___ Reading text ___

Uploaded image for project: 'Jenkins'
  1. Jenkins
  2. JENKINS-61314

EC2 Plugin: Windows java.io.IOException: Pipe Closed

      We are seeing 2 occurrences of a java.io.IOException when using Windows nodes as agents.
      1. When new nodes are being spun up for Windows jobs, it appears that Jenkins will assign a newly spun up node (after establishing a connection) to service the build, but the connection gets terminated before the build even begins.

      Started by user some_user
      Running as SYSTEM
      Building remotely on EC2 (amazon-ec2) - windows-label (i-0de1740c2107602b3) (windows-label) in workspace D:\dev\jenkins\workspace\WindowsStressTests\SimpleWindowsBuild11
      FATAL: java.io.IOException: Pipe is already closed
      hudson.remoting.FastPipedInputStream$ClosedBy: The pipe was closed at...
      	at hudson.remoting.FastPipedOutputStream.error(FastPipedOutputStream.java:100)

___ Information shown ___

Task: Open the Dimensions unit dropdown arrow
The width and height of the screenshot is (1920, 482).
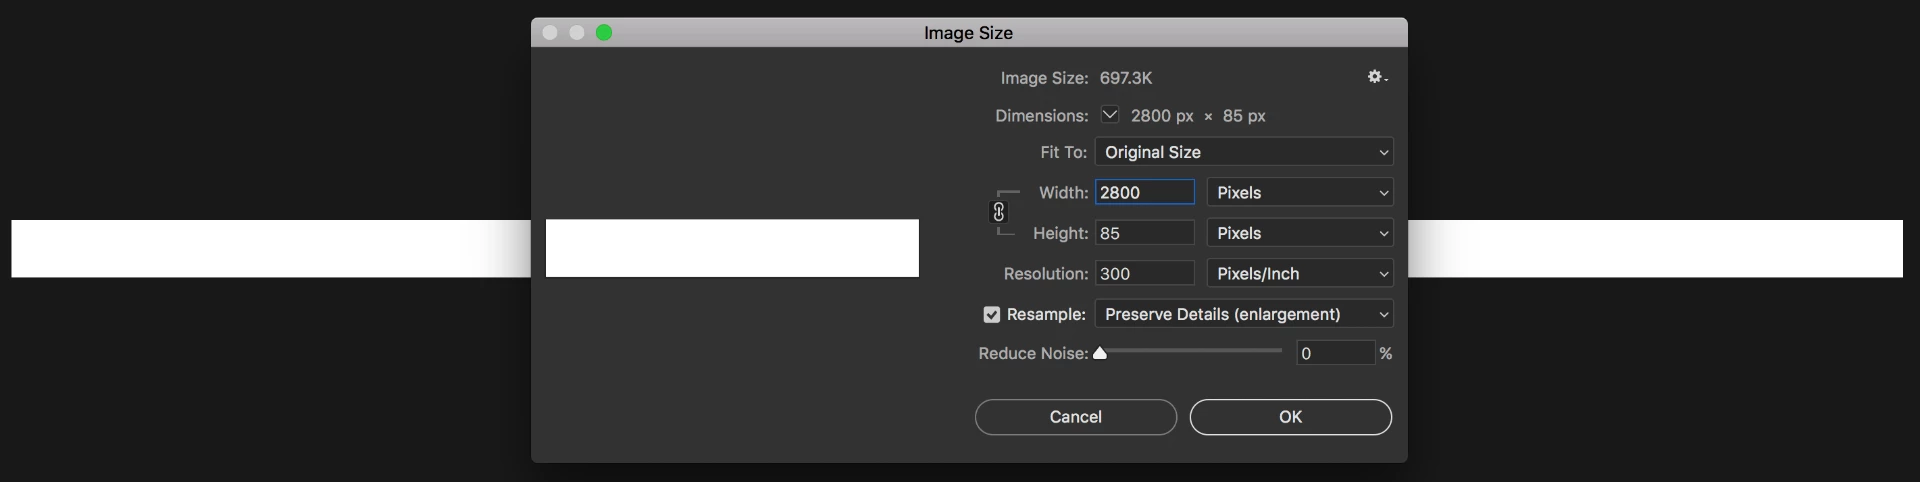Action: 1109,115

___

→ **Required tasks**
A) Edit the part of the EC2 Plugin issue that opens with the words containing "Started by user" and closes with "was closed at...", replacing "SYSTEM" with "LOCAL SERVICE".
B) According to the EC2 Plugin issue, what kind of nodes, when used as agents, produce the java.io.IOException?
Work only from the EC2 Plugin issue, not from the listing.

→ **Answers in order**
A)
Started by user some_user
      Running as LOCAL SERVICE
      Building remotely on EC2 (amazon-ec2) - windows-label (i-0de1740c2107602b3) (windows-label) in workspace D:\dev\jenkins\workspace\WindowsStressTests\SimpleWindowsBuild11
      FATAL: java.io.IOException: Pipe is already closed
      hudson.remoting.FastPipedInputStream$ClosedBy: The pipe was closed at...

B) Windows nodes.